There is no universally agreed upon definition for a heatwave. Previous studies (e.g., Keellings and Waylen 2014, 2015) have investigated heatwaves by using various combinations of temperature and/or duration thresholds to define a heatwave metric (Perkins 2015). Following the definition used in Cloutier-Bisbee et al. 2018, this paper will use the following criterion to define a heatwave, its frequency, and duration:

  • An event is considered a heatwave if the daily mean JJA 2-m air temperature exceeds the 95th percentile for 3 or more consecutive days (see Perkins and Alexander 2013). If the heat wave is interrupted by a brief temperature relapse for less than 4 days, it will be counted as part of the same heatwave event.

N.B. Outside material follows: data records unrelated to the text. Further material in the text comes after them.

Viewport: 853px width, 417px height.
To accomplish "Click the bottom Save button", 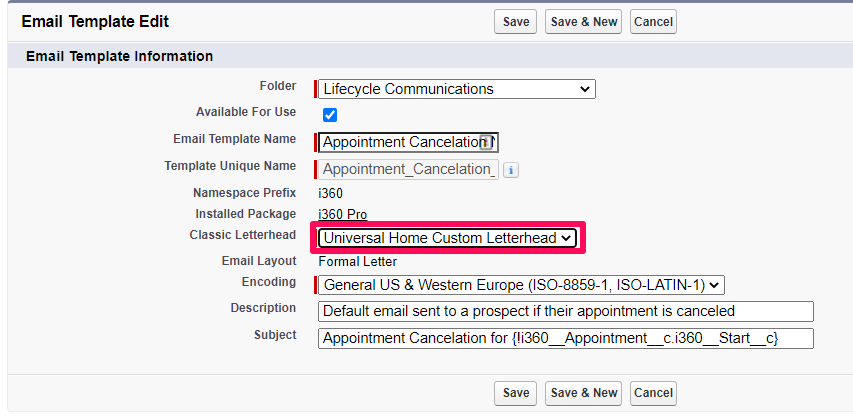I will 516,393.
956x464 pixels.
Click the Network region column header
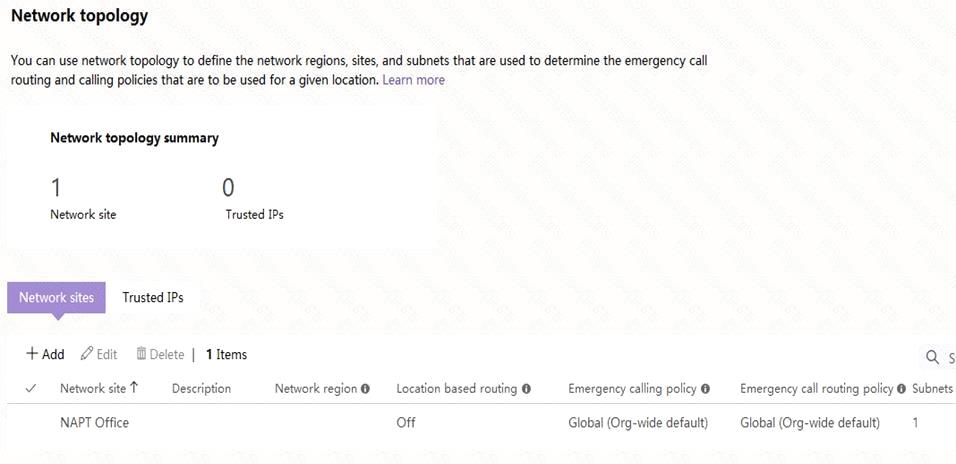click(x=316, y=388)
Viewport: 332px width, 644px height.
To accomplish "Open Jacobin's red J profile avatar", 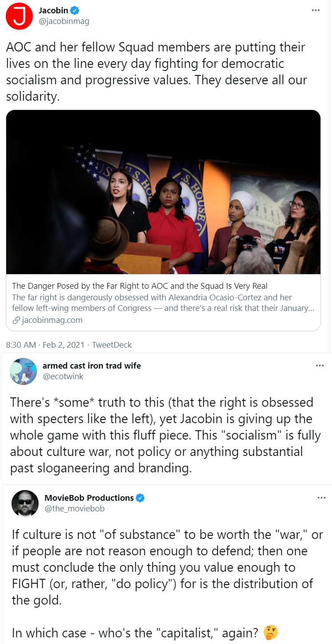I will [19, 16].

  • To be considered a separate heatwave event and to ensure synoptic independence between events, the number of days that elapsed between the end date of a heatwave and the beginning date of the next heatwave is required to exceed 4 or more days.

  • The duration of the heatwave is defined as the number of days between the start and end dates of a heatwave event, inclusive.

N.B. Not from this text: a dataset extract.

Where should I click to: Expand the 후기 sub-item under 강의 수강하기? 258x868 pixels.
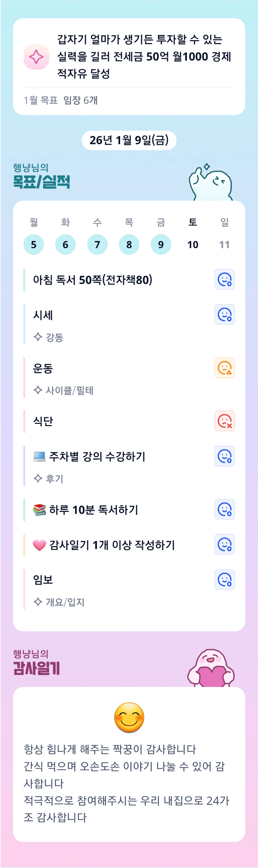(x=49, y=478)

The above definition for a heatwave is used and applied to the daily mean surface air temperatures from observations (OBS) obtained from the Applied Climate Information System (ACIS, available at http://scacis.rcc-acis.org/) for major international airports in Florida, and the model simulations for the six cities shown in Fig. 1. For the model data, we first averaged the temperature data over all the grid cells within either the blue or red boxes outlined in Fig. 1a, and then applied the above criteria to define a heatwave. Alternations of the above heatwave criterion using the 92.5th and 97.5th percentile temperature thresholds were also analyzed and explored (see Sect. 3). ACIS is a data portal developed, maintained, and operated by the National Oceanic and Atmospheric Administration (NOAA) Regional Climate Centers (RCCs). The website provides long-term and easily retrievable quality-controlled climate data suitable for this study (DeGaetano et al. 2015; Hubbard et al. 2004).

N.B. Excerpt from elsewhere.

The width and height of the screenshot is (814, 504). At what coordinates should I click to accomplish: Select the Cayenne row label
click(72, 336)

2.2 WRF modeling experiments

Daily model temperature and precipitation data were obtained from a pioneering convection-permitting simulation to study climate change by the National Center for Atmospheric Research (NCAR; Prein et al. 2015, 2017; Liu et al. 2017). Only a brief summary of Liu et al. (2017) is presented here. Using the Weather Research and Forecasting (WRF) model Version 3.4.1 (Skamarock et al. 2008), with 1360 × 1016 grid points and a 4-km horizontal grid spacing to encompass the entire contiguous United States (CONUS) and parts of Canada and Mexico, Liu et al. (2017) conducted two 13-year climate simulations from 1 October 2000 to 30 September 2013. The model was initialized and forced with 6-h ERA-Interim reanalysis data (Dee et al. 2011) for the CTL run. After obtaining the CTL run, the model was re-run again (PGW run) forced with the 6-h ERA-Interim reanalysis data plus a climate perturbation (see Eq. 1 and Eq. 2) for the same time period and model configuration that was used to obtain the CTL run. Spectrum nudging was applied in both simulations. The mean climate perturbation for each month can be described as follows:

$${\text{WR}}{{\text{F}}_{{\text{input}}}}={\text{ERA-interim}}+\Delta {\text{CMIP}}{5_{{\text{RCP}}8.5}}{\text{~~}}$$
(1)

where \(\Delta {\text{CMIP}}{5_{{\text{RCP}}8.5}}\) was obtained using 19 CMIP5 model monthly ensemble-mean change from 1976 to 2005 to 2070–2099 under the RCP8.5, which is a high emissions scenario (Riahi et al. 2011):

$$\Delta {\text{CMIP}}{5_{{\text{RCP}}8.5}}=\Delta {\text{CMIP}}{5_{2070 - 2099}} - \Delta {\text{CMIP}}{5_{1976 - 2005}}{\text{~~}}$$
(2)

The late twenty-first century climate perturbations were applied to the following fields: horizontal winds, geopotential, temperature, specific humidity, SST, soil temperature, mean sea level pressure, and sea ice. Further, the model setup incorporates a modified lake water temperature treatment where time-varying lake water temperature is calculated using the diurnal average of surface skin-temperatures. This approach is different from the default WRF setup for in-land lake temperature, which is obtained using the interpolated nearest SST. This modified treatment of lake temperature is critical for Florida given the number of lakes, including large lakes such as Lake Okeechobee. For more information and details on the method, model setup, and exact nature of the climate forcing applied to the PGW run, please refer to Liu et al. (2017) and Dai et al. (2017).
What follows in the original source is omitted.